Towson coach Rob Ambrose not troubled by slow starts in past two games

Most football coaches would be troubled if their teams fell into deep, first-quarter holes in back-to-back games. Rob Ambrose is clearly not like most coaches.

No. 3 Towson has scored 35-21 and 44-28 victories over Stony Brook and No. 19 New Hampshire in the past two weeks, but neither came easily. The Tigers (6-0 overall, 2-0 Colonial Athletic Association) had to overcome first-quarter deficits of 14-0 to the Seawolves (2-3, 1-2) and 20-3 to the Wildcats (1-3, 0-1).

That might seem distressing, but Ambrose hardly sounded concerned after the team beat New Hampshire.

“I would like to score every time we touch the ball. I would love to do this,” he said. “But the true greatness of the game is not rolling people. It’s having to work to be successful, to earn the right to win. The fact that we get to play in the heat, in the cold, in the snow, we get to play teams that are bigger than us, we get to play all over the country and ride buses home, that’s the greatness of the game. That’s how the human spirit grows. Besides, aren’t you guys having fun? This is high-entertainment dollar.”

The Tigers responded Saturday by running off 41 unanswered points. But while the first-quarter malaise did not cost Towson, even Ambrose understood the bullet the team had dodged.

“When we decided to spot them 14 points again, that’s not really a smart thing to do,” he said. “But it’s an object lesson in handling adversity. I know I’ve said this a couple times probably in the last two weeks, but there’s never been a game that’s been won on a play.
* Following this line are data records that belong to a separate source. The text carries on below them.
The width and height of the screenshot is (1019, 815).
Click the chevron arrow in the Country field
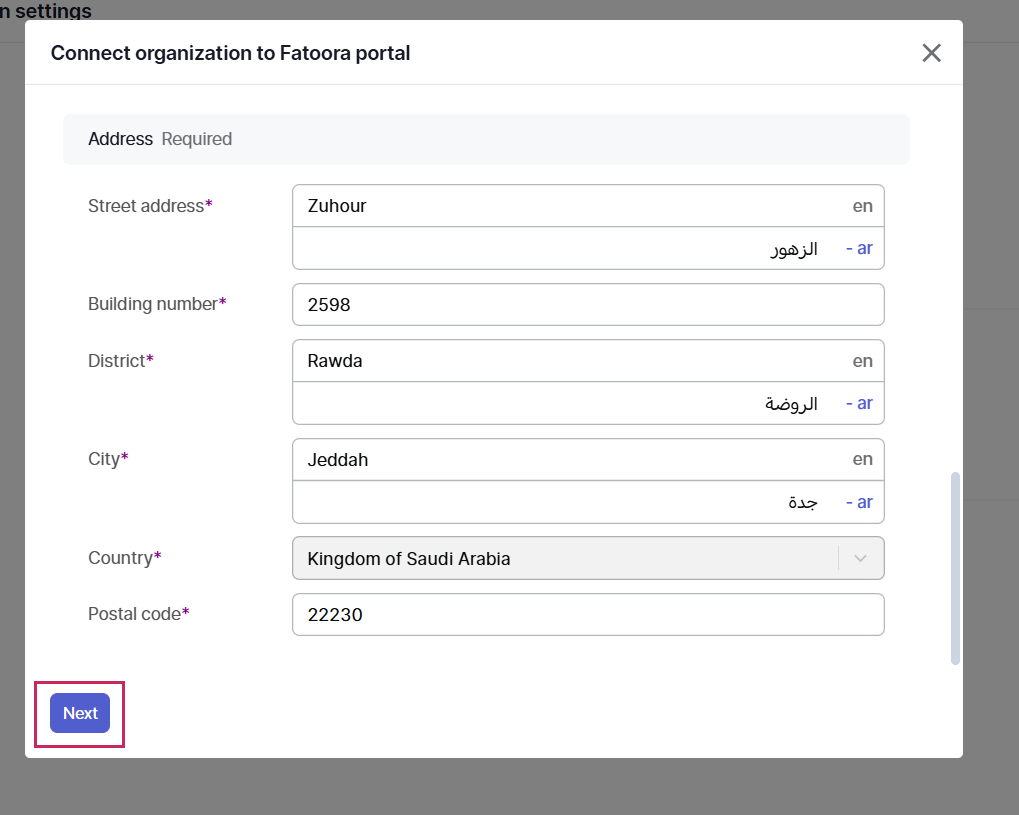pyautogui.click(x=861, y=559)
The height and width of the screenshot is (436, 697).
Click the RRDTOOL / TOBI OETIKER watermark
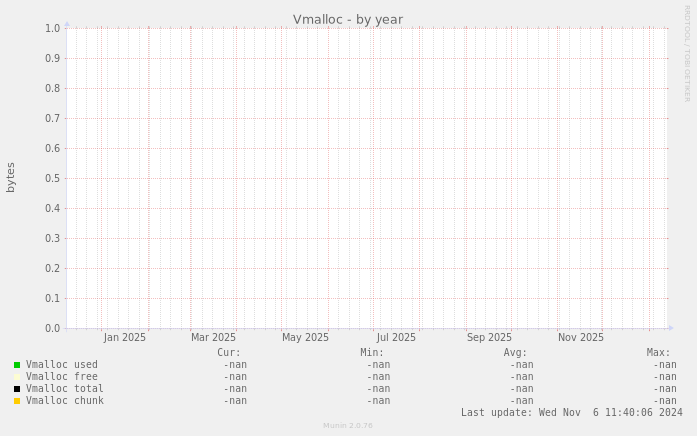687,53
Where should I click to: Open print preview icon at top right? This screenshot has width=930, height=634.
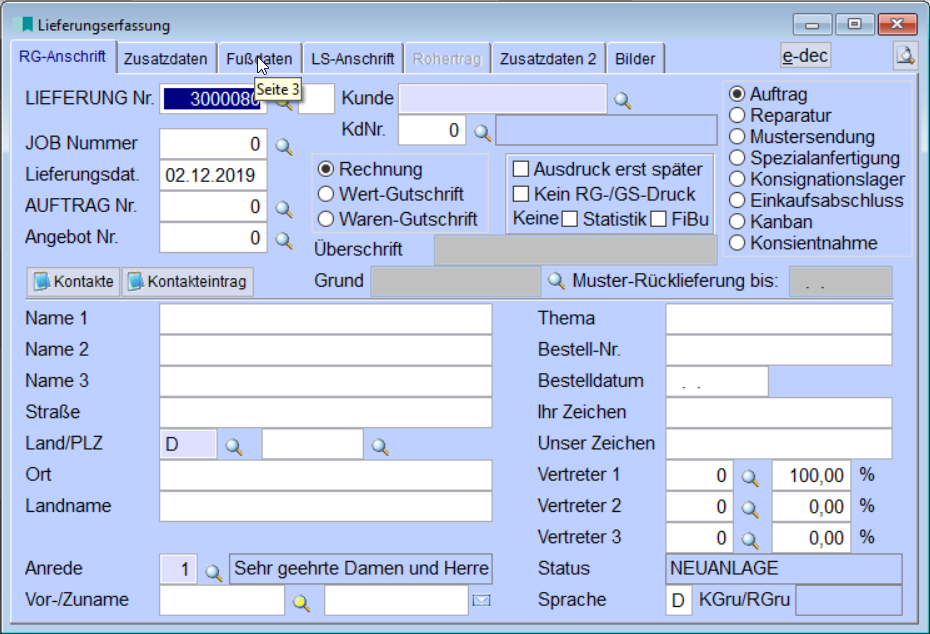tap(904, 57)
It’s never won on one play, it’s never won in one quarter, and it’s never won in a half. It’s 60 minutes, an entire game. Sometimes, it’s even longer than that, and it’s your ability to do it right and do it together and stay true to yourself that gets you those wins. I’m just proud of these guys, that they see adversity as something to overcome, not something to keep you down.”

Even after more questions from reporters about the Tigers' habit of falling behind, Ambrose did not budge.

“It is what it is,” he said. “I’ll say it over again: It’s not about the problem, it’s about the solution. I have yet to see anybody play four quarters of perfect football in the history of football. I’m not worried about it at all. I’m worried about how we finish.”